The provisional order was granted with the following terms: (a) The forcible ejectment from subdivision 17 of Wolverhampton Farm of the applicant by the first to third respondents and all those acting in concert with them was declared unlawful; (b) The cutting of the applicant's gum plantation and sale of the timber by the first respondent and those acting through him was declared unlawful; (c) The fourth respondent was ordered to do all necessary to give effect to or enforce the terms of the orders; (d) Respondents were ordered to pay costs of the application. As interim relief pending finalization: (i) First to third respondents and all those acting through or in concert with them were ordered to restore possession and occupation of the house on subdivision 17 to the applicant, who was entitled to resume occupation and continue farming operations on subdivision 17 (150 hectares) without hindrance, interference or obstruction; (ii) First respondent and those acting through him were prohibited from harvesting applicant's gum plantation and selling timber; (iii) Fourth respondent was ordered to enforce the terms of the order if necessary.
A person in peaceful and undisturbed possession of property cannot be forcibly dispossessed without due process of law, even where another party holds an offer letter under the land reform programme purporting to allocate the same property. The remedy of spoliation (mandament van spolie) protects possession regardless of underlying rights, and the despoiled party is entitled to restoration of possession. Self-help and forcible removal constitute unlawful spoliation. Where a land reform beneficiary seeks to occupy property already in the peaceful possession of another, they must follow due legal process and cannot take possession by force, even if they claim to limit their occupation to fields rather than buildings on the same subdivision.

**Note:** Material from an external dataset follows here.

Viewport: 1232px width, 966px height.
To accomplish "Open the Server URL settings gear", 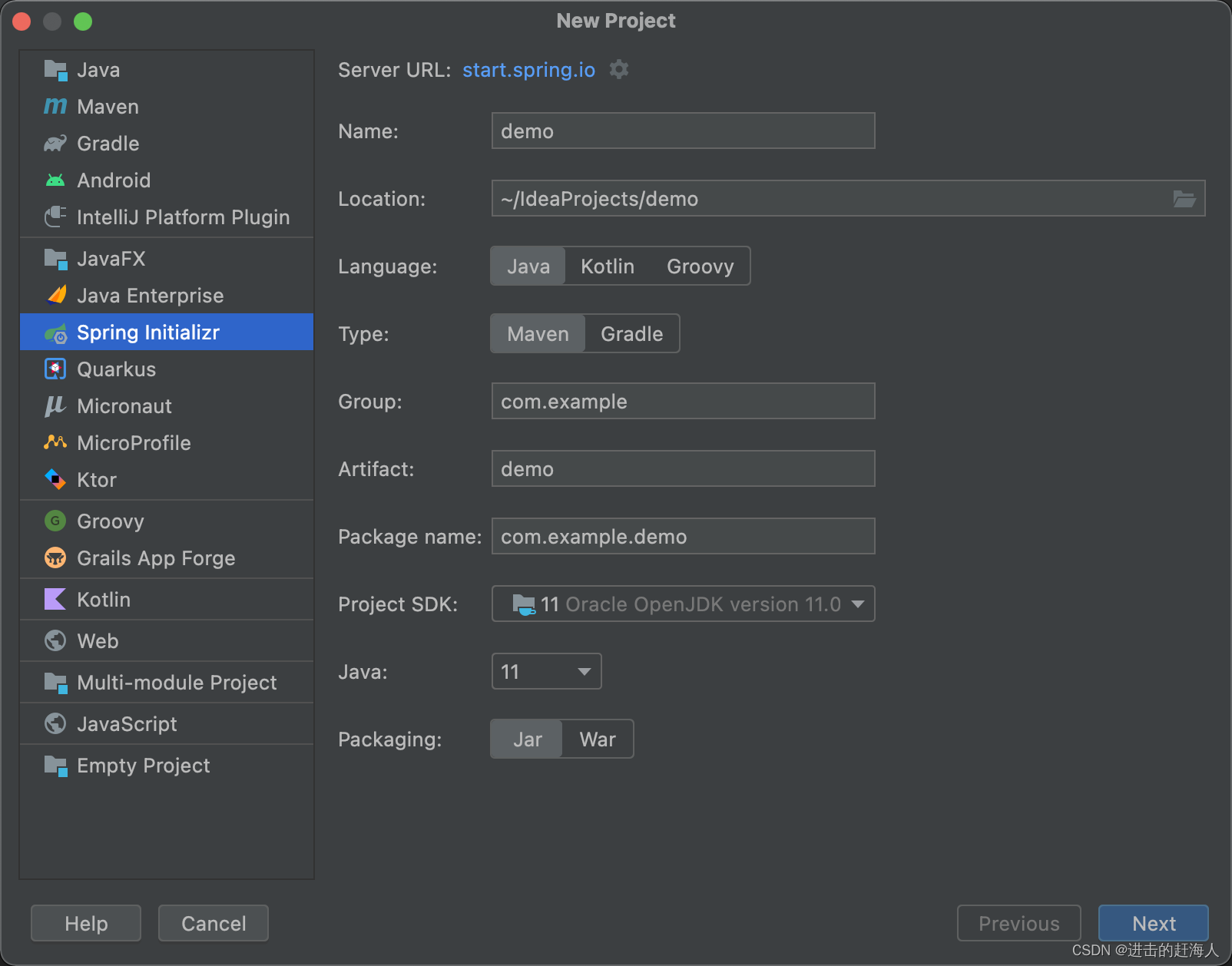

The court observed that the criminal charge pending against the applicant at Chipinge Magistrates Court had been withdrawn before plea, a development consistent with the applicant's version of having an agreement with the acquiring authority to retain subdivision 17. The court also noted that the first respondent's offer letter appeared defective in referring to subdivision 19, which did not exist on the official resettlement map, when it likely referred to subdivision 17 (the only plot measuring 150 hectares). The court commented that given the history of peaceful co-existence between the applicant and other new farmers who had taken up plots since 2004, it would be imprudent to grant an order covering the whole farm rather than just subdivision 17. The court expressed appreciation to both counsel for their prompt response in providing additional papers during the course of writing the judgment, which helped clarify the history of the farm and identification of the relevant subdivision.
This case is significant in Zimbabwean jurisprudence as it demonstrates the application of spoliation remedy principles in the context of land reform. It establishes that even in the context of land reform programmes where offer letters have been issued, beneficiaries cannot take the law into their own hands and forcibly dispossess existing occupiers without following due process. The case affirms that peaceful and undisturbed possession is protected by the mandament van spolie (spoliation order), regardless of underlying rights to the property. The judgment also illustrates the courts' approach to reconciling land reform objectives with the rule of law and protection against unlawful self-help remedies. It shows that defective offer letters (referring to non-existent subdivisions) and prior agreements between applicants and acquiring authorities will be taken into account when determining rightful possession.